EXTRACTED TEXT:
Humans of the Uniting Church
Rev Ken Devereux
April 30, 2024
This year, we’re excited to be featuring some of the inspirational people who make up the Uniting Church. Check out the growing hub of stories here. If you know of someone with a great story to tell, contact us and nominate them to be featured.
In this edition of Humans of the Uniting Church, we meet Rev Ken Devereux. Ken is a retired Minister of the Word, chaplain and teacher who has dedicated his life to caring for God's creation. He tells us about hsi journey of faith within the Synod of Western Australia, the people who continue to inspire him, the gift of faith and discipleship within the Uniting Church, and his prayer for compassion and solidarity with all creation.
"May compassion for humanity and solidarity with all living things lead us closer to God’s new creation."
Subscribe to our newsletter
If you want to get the latest news from the Uniting Church in Australia then subscribe to our weekly newsletter delivered to your inbox.
What’s your Uniting Church story?
My “Uniting Church story” began shortly before Church union took place officially. I was beginning my teaching career in a country town east of Geraldton. I attended the local church which had become part of the Geraldton United Parish and subsequently was recognised as a Confirmed Member there – based on my previous baptism as a young adult in the Baptist Church.
Then, as the Uniting Church in Australia was getting underway I was excited by its commitment to social action within the wider context as explained in the Basis of Union. I offered myself for ministry, was accepted, and in time became one of the first people ordained to the ministry of the Word in WA who had been fully ‘trained’ in the UCA.
Looking further back for a moment, I had always been actively involved in the church. My great grandparents were involved in ministry with the Baptist Church and Christian Endeavour. My four grandparents were similarly involved – one as a builder who built churches, and two who were missionaries in India for many years. My parents were actively involved in Perth Baptist Church, where I was baptised while at Uni.

GIVEN ENTRIES:

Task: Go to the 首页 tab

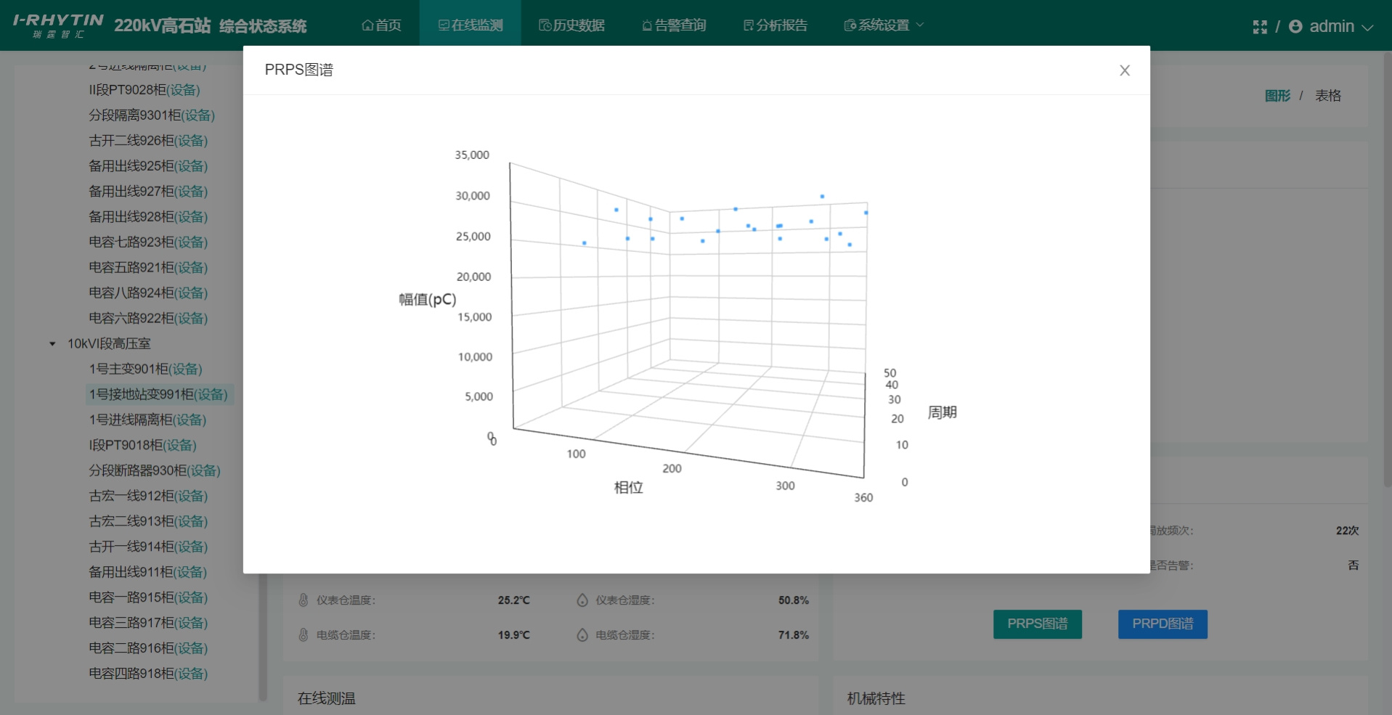Action: pos(381,25)
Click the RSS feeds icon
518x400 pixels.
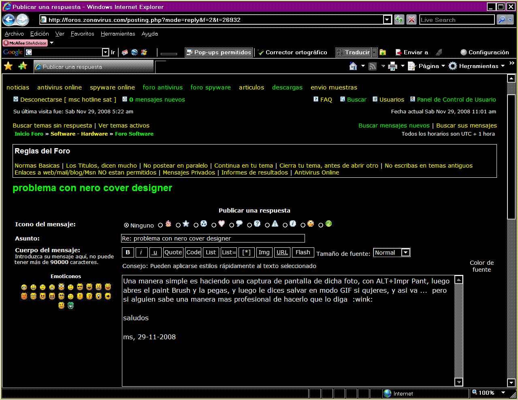(x=373, y=66)
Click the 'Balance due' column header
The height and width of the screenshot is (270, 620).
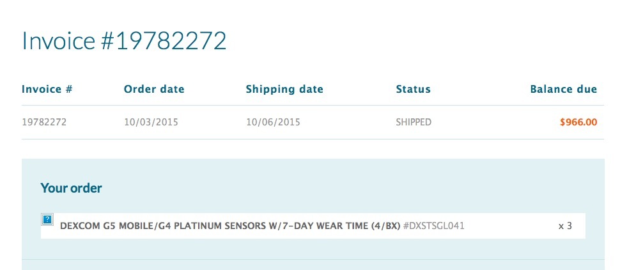point(564,89)
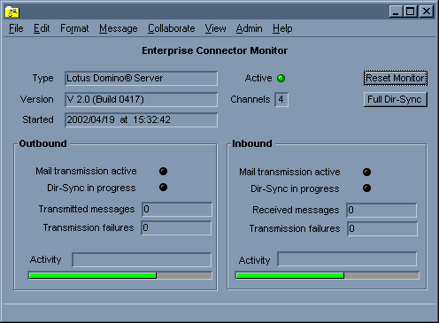Image resolution: width=439 pixels, height=323 pixels.
Task: Click the Version field showing Build 0417
Action: (141, 99)
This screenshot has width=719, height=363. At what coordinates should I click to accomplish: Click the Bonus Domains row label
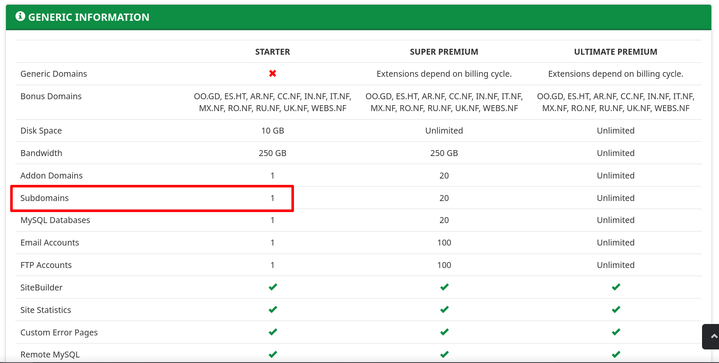coord(51,96)
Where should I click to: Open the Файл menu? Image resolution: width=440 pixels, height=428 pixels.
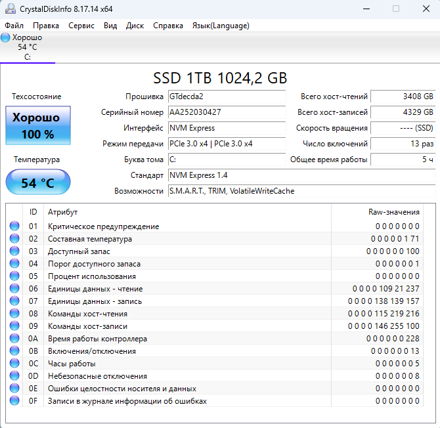14,26
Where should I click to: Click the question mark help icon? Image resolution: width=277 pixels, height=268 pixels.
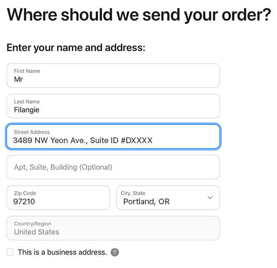click(x=115, y=252)
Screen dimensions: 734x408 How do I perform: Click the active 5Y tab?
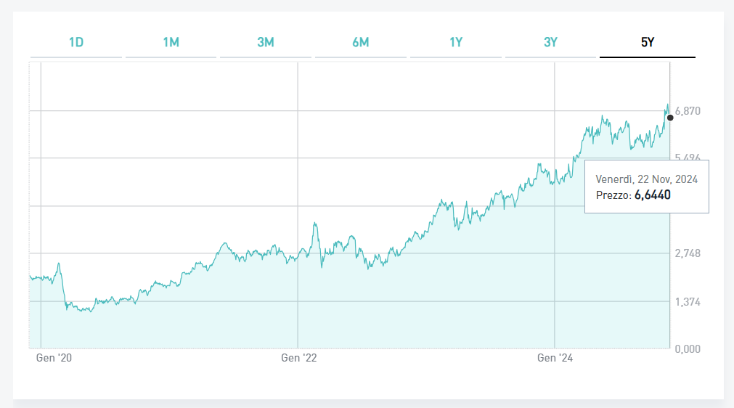(648, 42)
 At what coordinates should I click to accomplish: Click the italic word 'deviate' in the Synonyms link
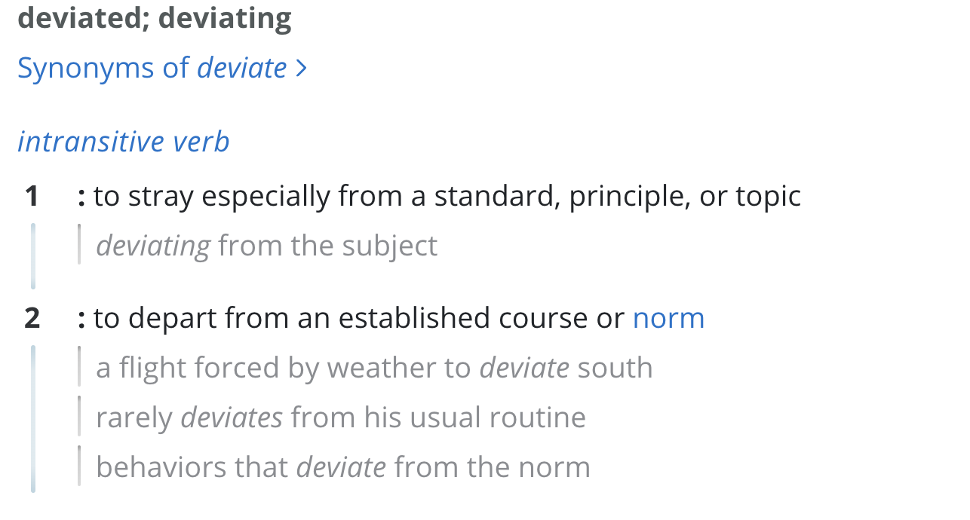coord(242,68)
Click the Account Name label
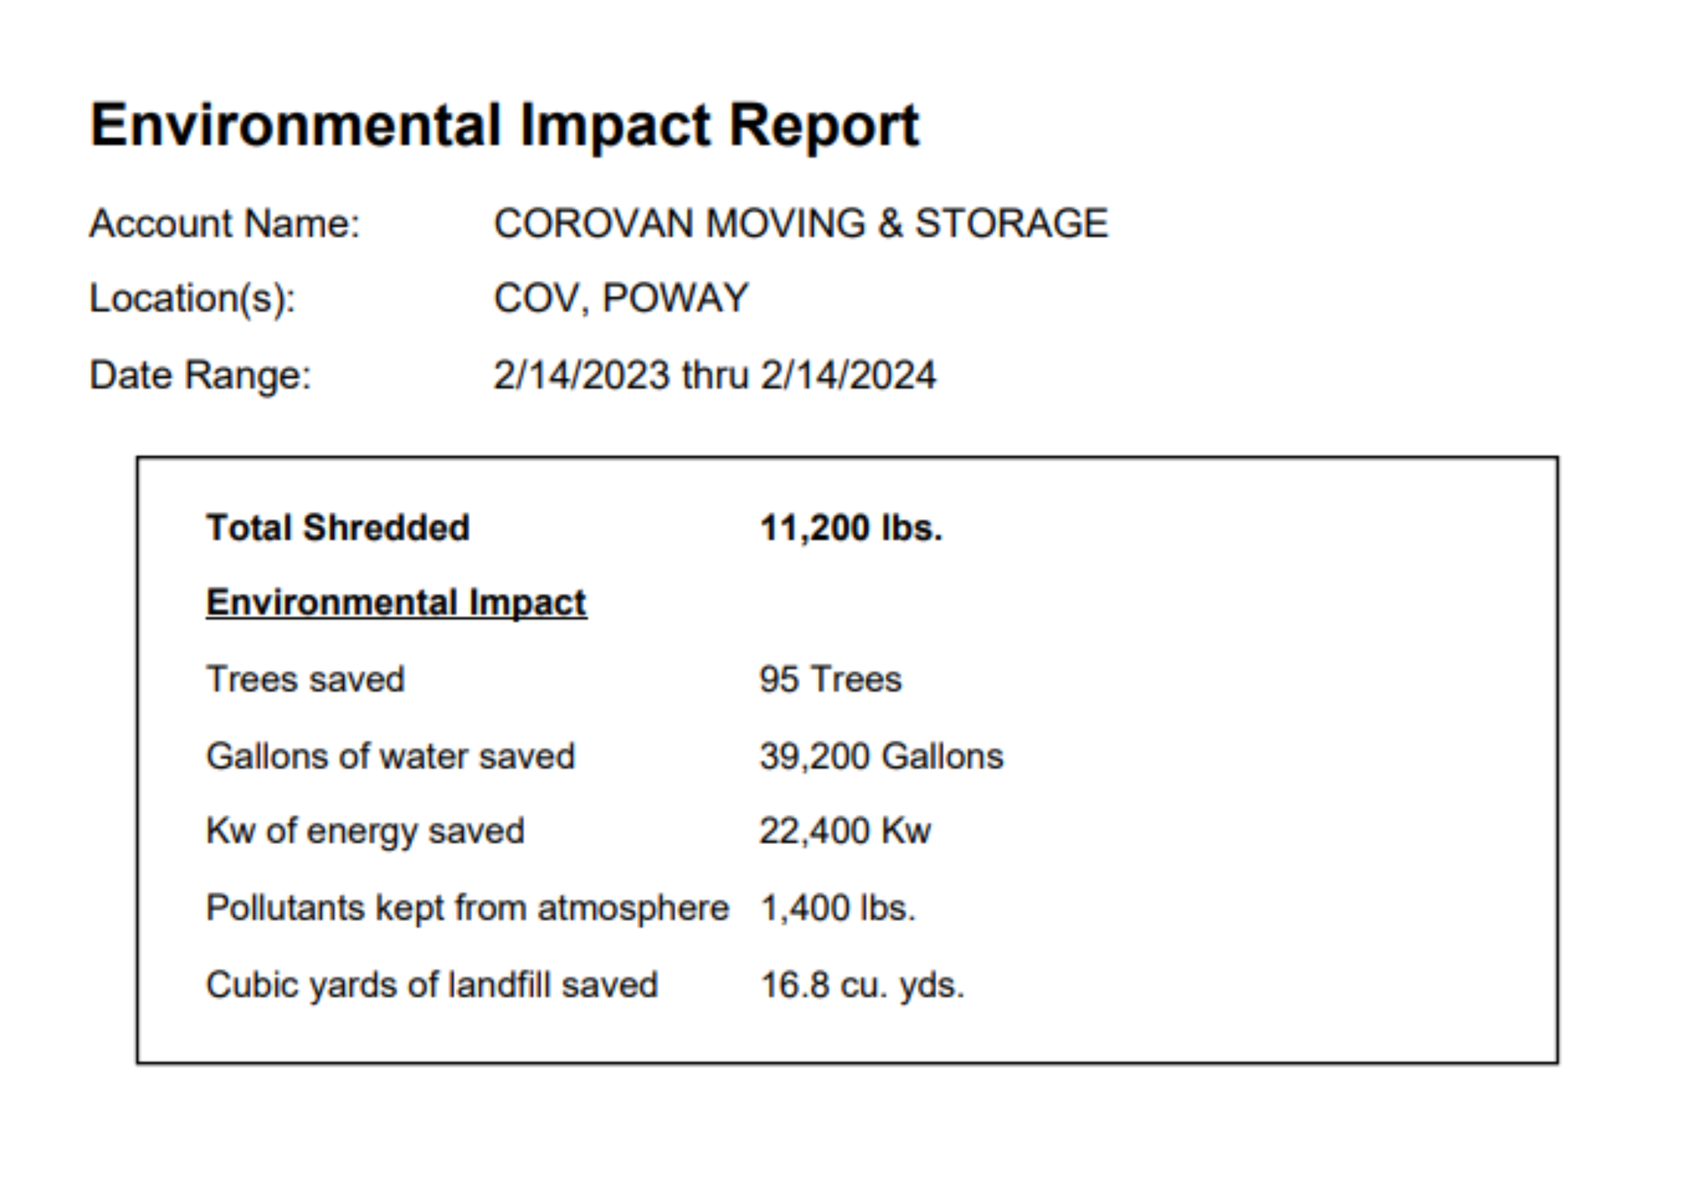The width and height of the screenshot is (1686, 1197). tap(224, 223)
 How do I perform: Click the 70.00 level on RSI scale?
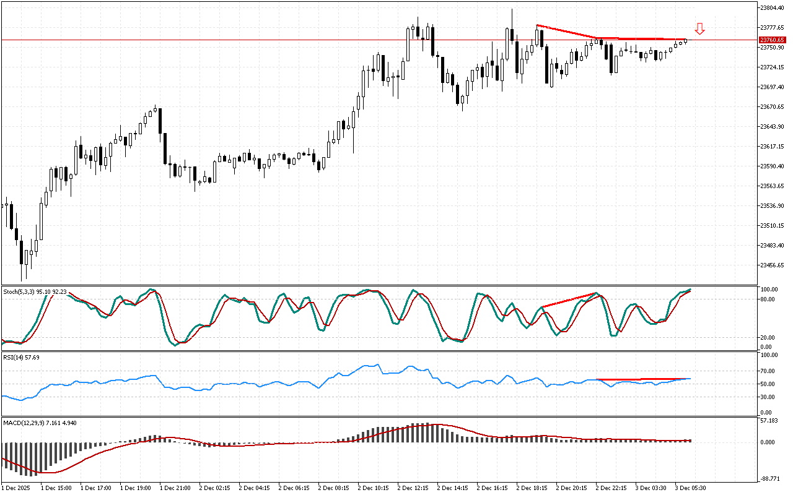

QUESTIONS:
(a) Answer these from the profile of Rev Ken Devereux:
(i) Where was he beginning his teaching career when his Uniting Church story began?
(ii) At which church was he baptized while at university?
(iii) How many of his grandparents were missionaries in India?
(b) Render this sentence from the profile of Rev Ken Devereux in Spanish: "My great grandparents were involved in ministry with the Baptist Church and Christian Endeavour."
(c) Resume the profile of Rev Ken Devereux after its last sentence.

RESULTS BY TASK:
(a)
(i) In a country town east of Geraldton
(ii) Perth Baptist Church
(iii) Two

(b) Mis bisabuelos participaron en el ministerio de la Iglesia Bautista y de Christian Endeavour.

(c)
Then fast forwarding, I have served as a minister in numerous congregations in WA – rural and metropolitan – before spending 8 years as an ecumenical hospital chaplain.
What enlivens your faith in Jesus?
Family influences I’ve mentioned above, as well as people like Ron Wilson, Dorothy McRae-McMahon, Congress leaders and Desmond Tutu have all inspired me through the ways they’ve integrated their inner faith with outward Christian servanthood.
A verse from Paul’s Second Letter to Timothy expresses this well and continues to encourage me always: “…I remind you to keep alive the gift that God gave you when I laid my hands on you. For the Spirit that God has given us does not make us timid; instead, his Spirit fills us with power, love and self-control.” (2 Tim 1:6-7 GNB).
How do you live out your passion for ecotheology?
I began my working life as a Social Studies teacher. This was an expression of my conviction that the world we live in is precious and worth protecting as well as worth encouraging other people to treat respectfully as we live together in community, conscious of our inter-dependence on the natural world around us.
The Biblical prophets as well as Jesus the teacher have always drawn me to value the importance of justice, peace and harmony with God and creation. Now that I have ‘retired’ from full-time ministry, I have enjoyed the opportunity to get more involved with an inter-faith association, the Australian Religious Response to Climate Change (‘ARRCC’).
There have been challenges working alongside people from very widely different theological or spiritual backgrounds. We each come with our different personalities, heritages and perspectives. Yet, it has been an inspiring privilege to recognise our mutual interests in caring for the sacred earth and promoting positive actions to counter the threats of accelerating climate change.
I’m continually encouraged by David Attenborough, Al Gore and Peter Stott among many other nature enthusiasts - the Australian Conservation Foundation, the Green Bible and numerous examples of people getting involved to challenge the big vested interests in keeping the current damaging fossil-fuel oriented capitalist society going. Tim Winton’s mini-series about Ningaloo on ABC TV was a beautiful and inspiring exploration of this precious coastal area in north-western WA as well as an incentive to pursue climate justice through changing public and corporate assumptions.
What’s one thing you love telling people about the UCA?
I love telling people about the DNA of the UCA that is actively living out a contemporary Biblically-based discipleship that has a vision of hope for a better world today, tomorrow and beyond. The gift of faith enables us to accept blunt realities about our individual and collective failures and destructive pathways, while also drawing on God’s forgiveness and mercy to step out with renewed purposefulness in spite of the apparent powers of evil and darkness around us.
What’s one thing you’d like to change, or something you hope for?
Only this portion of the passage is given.